Burlington children learn Oma’s language


Tags: Excerpts from the Windmill

BURLINGTON, Ontario - Four young people from the central Dutch community of Apeldoorn, have found a summer job at Burlington’s Dutch Summer Camp. The annual summer holiday program which ended July 30 is part of the schedule of Halton’s Catholic District School Board. The board offers a range of similar heritage language-driven programs of which Dutch is the largest.

The Dutch Summer Camp, led by Libby Brolmann, targets children of Dutch Canadian families who do not master the language. The - very enthusiastic - Apeldoorn youths helped Duch Canadian teachers to playfully (re)introduce the children to their roots and (re)develop their language skills, in part by using modern children’s songs and games.

The four Apeldoorn youngsters stayed with Dutch Canadian guest families while in Ontario, which gave them the opportunity to enhance their English-language skills and get to know a part of Canada. The student exchange could be repeated next summer.

Burlington which could be described as the toe or centre forward of the (Golden) horseshoe around Lake Ontario, is a sprawling city between Toronto and Hamilton and home to a significant number of people who could claim Dutch ancestry. It is part of the Halton Region.

The Ontario city and Apeldoorn last Fall initialled an agreement which should lead to a Twin City relationship in the near future.
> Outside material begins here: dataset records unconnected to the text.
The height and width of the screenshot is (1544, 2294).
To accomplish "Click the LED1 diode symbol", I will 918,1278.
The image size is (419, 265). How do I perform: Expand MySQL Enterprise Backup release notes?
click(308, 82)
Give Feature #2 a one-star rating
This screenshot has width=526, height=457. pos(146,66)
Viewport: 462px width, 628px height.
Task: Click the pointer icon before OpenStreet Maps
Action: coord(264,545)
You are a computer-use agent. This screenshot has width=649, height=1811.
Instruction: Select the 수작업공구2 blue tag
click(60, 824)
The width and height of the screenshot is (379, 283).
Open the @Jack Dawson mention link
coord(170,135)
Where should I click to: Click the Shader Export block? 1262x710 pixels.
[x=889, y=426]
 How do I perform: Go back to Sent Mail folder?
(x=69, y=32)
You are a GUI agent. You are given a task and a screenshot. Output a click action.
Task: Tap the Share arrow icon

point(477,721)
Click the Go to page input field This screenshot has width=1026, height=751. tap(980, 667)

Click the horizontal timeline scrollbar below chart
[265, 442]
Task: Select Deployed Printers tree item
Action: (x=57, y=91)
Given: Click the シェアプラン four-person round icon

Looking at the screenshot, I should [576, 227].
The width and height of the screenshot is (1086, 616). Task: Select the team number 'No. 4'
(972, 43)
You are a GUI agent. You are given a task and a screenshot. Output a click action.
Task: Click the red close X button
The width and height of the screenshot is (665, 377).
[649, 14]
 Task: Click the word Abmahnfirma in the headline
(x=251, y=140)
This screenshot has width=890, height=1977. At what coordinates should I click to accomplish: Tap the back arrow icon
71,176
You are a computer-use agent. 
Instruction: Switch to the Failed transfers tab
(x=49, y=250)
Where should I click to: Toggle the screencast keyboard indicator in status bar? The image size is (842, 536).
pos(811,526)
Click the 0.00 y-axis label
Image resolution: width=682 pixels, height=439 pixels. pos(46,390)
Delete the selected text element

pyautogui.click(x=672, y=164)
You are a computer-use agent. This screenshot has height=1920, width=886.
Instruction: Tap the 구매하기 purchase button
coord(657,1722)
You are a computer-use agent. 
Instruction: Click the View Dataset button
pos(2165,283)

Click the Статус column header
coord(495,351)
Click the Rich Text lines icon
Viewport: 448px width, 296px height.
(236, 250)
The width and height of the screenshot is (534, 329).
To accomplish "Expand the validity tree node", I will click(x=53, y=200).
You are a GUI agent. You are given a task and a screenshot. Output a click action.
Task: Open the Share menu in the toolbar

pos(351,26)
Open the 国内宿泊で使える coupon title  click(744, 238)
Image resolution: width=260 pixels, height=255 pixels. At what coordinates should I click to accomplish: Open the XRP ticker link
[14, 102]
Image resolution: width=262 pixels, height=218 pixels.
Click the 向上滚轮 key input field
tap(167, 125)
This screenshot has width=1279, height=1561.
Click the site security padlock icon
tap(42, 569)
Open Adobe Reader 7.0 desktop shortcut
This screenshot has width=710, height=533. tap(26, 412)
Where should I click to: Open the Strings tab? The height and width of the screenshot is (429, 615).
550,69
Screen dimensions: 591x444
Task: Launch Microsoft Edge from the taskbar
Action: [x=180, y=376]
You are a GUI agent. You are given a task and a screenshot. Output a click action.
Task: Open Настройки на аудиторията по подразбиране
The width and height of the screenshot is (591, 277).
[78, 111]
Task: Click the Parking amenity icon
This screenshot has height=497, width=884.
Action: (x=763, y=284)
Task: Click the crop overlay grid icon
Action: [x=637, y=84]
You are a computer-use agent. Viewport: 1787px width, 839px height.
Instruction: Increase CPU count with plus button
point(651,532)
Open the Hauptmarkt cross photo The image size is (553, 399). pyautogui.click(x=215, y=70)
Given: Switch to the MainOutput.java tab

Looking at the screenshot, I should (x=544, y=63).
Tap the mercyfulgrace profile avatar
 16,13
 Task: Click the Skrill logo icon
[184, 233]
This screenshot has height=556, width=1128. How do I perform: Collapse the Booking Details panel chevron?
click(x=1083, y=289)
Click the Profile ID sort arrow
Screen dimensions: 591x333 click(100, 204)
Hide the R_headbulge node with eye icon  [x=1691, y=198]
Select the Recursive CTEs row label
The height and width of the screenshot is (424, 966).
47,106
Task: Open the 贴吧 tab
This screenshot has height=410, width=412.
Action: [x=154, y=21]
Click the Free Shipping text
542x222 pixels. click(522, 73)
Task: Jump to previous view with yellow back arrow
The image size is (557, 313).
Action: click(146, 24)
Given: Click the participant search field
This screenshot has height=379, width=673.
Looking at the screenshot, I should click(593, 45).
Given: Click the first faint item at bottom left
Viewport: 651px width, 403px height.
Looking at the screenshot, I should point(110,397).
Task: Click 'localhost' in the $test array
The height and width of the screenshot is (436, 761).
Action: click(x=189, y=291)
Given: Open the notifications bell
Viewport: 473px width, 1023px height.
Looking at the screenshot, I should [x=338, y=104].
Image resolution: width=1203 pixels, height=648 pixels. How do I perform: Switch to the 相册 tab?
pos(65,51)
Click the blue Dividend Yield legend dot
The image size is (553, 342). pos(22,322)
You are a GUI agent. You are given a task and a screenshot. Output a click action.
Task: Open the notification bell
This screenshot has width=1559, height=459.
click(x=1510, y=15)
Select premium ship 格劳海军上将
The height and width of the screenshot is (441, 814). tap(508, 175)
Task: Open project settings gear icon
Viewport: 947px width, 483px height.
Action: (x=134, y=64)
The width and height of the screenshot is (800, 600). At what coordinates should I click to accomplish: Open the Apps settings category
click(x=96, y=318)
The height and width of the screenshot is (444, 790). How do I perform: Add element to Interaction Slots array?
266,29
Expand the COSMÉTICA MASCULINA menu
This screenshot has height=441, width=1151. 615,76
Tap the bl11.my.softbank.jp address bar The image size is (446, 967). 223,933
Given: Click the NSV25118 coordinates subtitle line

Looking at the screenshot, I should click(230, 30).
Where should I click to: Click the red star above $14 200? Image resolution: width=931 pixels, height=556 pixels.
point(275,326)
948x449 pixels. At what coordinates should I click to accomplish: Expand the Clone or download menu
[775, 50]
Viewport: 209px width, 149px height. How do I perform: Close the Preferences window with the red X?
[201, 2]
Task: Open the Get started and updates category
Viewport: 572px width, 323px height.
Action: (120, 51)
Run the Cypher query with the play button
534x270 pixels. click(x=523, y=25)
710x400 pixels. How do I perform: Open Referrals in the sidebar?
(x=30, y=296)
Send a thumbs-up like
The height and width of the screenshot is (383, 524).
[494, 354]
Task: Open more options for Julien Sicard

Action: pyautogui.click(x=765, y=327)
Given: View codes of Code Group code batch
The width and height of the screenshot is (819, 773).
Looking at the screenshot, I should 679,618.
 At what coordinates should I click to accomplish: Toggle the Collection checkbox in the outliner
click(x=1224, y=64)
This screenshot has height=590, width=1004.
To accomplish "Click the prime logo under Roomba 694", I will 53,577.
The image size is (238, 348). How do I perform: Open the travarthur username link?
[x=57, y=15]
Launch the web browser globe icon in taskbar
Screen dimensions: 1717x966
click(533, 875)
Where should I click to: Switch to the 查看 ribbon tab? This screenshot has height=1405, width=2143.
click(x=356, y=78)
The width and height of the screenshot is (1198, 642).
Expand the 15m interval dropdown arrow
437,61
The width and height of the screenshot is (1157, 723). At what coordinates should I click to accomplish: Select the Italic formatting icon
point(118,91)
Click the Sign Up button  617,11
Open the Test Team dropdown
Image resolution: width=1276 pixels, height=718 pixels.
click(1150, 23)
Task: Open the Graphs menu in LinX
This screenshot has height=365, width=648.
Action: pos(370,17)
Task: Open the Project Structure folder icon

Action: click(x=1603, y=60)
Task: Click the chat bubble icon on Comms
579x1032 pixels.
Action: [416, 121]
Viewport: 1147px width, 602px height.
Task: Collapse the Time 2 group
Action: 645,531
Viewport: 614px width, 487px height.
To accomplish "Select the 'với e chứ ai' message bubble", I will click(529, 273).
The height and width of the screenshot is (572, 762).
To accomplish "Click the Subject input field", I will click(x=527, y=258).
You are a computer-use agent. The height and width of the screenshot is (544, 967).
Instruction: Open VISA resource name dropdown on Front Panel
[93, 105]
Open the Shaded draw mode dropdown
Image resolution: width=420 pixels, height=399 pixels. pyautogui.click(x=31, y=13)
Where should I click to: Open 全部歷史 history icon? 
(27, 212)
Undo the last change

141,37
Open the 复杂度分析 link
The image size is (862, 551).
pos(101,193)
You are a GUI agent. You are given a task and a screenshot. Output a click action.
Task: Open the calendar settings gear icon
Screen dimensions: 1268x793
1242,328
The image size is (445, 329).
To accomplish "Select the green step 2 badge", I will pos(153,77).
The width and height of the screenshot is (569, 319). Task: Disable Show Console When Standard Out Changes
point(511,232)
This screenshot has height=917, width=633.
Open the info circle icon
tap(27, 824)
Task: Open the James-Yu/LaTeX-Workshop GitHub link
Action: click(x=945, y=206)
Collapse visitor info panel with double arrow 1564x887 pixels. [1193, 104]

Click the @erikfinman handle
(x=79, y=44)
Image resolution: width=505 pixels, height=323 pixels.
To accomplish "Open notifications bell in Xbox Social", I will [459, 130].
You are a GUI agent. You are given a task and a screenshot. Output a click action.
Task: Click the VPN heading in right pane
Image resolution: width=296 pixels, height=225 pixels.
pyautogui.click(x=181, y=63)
The friendship ties were forged largely through the remembrances of the Canadian effort in the Liberation of the Netherlands, and the local participation of Canadian war veterans in recent Liberation festivities in and around Apeldoorn. A local band was instrumental in the earliest high school student exchanges.

A local group headed by clothier Jack Vander Laan has done much to cheer on this development.